Wrapped in a towel she quickly retreated behind the closet hiding her sticky freshly dyed hair.  Not to worry!  I had this under control and answered the door.  A friendly worker from the Fox farm greeted me like an old friend although I didn't recognize him.  He began speaking rapidly in Kiswahili and in my halting Swahili I asked him to please slow down and inquired if he spoke any English.  He assured me he did but continued with rapid fire Swahili.  He kept repeating the word "paka".  What did it mean?  I could only find our English Swahili dictionary which was useless in this situation.  From behind his back he produced a large set of silver pliers and then pointed to his private parts!  I was speechless and just a little nervous. 

Meanwhile Ruth is shivering and called from her hiding place that the time is up for washing the dye from her hair.  She wasn't looking forward to a new head of jet black hair.  But I could hear the urgency in this man's voice and he kept pointing emphatically to you know where!  In desperation I phoned the NGO's manager, Geoff Knight.  He laughed and said the man was sent to castrate our resident cat.  Ah, I'll NEVER forget the meaning of "paka'! 

But the saga didn't end there as this "stand in" vet wanted me to hold the cat down while he performed the deed.  No way!!  I kept saying, "I can't do that!
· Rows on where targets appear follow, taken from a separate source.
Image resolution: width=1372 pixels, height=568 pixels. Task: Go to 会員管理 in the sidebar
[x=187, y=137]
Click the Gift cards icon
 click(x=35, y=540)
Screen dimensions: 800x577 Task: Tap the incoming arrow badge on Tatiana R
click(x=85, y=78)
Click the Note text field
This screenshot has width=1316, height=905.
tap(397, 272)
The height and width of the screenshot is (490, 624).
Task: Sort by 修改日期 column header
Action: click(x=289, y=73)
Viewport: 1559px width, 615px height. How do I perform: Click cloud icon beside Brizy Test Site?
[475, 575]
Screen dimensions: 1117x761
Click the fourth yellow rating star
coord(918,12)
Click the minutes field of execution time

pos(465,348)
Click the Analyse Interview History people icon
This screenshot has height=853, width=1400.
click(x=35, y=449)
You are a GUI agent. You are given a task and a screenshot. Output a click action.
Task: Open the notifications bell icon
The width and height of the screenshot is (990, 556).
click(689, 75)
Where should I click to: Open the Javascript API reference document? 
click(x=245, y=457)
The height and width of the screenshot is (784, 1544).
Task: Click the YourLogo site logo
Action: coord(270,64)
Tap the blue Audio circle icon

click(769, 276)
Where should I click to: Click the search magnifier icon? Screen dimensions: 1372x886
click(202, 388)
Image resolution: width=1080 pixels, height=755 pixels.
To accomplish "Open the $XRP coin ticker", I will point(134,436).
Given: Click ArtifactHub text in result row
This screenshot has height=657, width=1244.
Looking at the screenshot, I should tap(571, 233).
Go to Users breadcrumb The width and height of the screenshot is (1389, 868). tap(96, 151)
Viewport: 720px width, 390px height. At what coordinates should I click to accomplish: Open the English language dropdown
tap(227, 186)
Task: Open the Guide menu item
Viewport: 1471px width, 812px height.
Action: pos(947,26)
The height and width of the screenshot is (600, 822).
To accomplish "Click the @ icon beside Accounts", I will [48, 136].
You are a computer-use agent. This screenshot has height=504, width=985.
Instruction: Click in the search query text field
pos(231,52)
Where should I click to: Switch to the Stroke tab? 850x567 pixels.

I can't do that!" Another call to Geoff which resulted in 3 more joining this makeshift animal hospital.  I couldn't fulfill their request for a razor which meant a kitchen knife and a sack had to do. While this distraction was occurring, Ruth made a break for it and dashed upstairs to wash the dye out of her hair in the kitchen sink.

I finally caught the poor cat and guiltily handed him over to his willing castrators.  Behind the closed door I could hear shuffling and scratching accompanied by loud meowing.  Finally the deed was done.

It was definitely time to retreat to my book, "The Boy Who Harnessed the Wind" by William Kamkwamba.  His stunning narrative takes place in Malawi, a desperately poor country where magic ruled and science was a mystery.  It compellingly demonstrates how one village person applying ingenuity and imagination can make a significant difference to his community.  As the sage, Pliny the Elder said,"There's always something new out of Africa."  Get the book as it's an inspirational read.  I can hear sighing voices from my wonderful book club, "Oh no, Anne, not ANOTHER book about Africa!"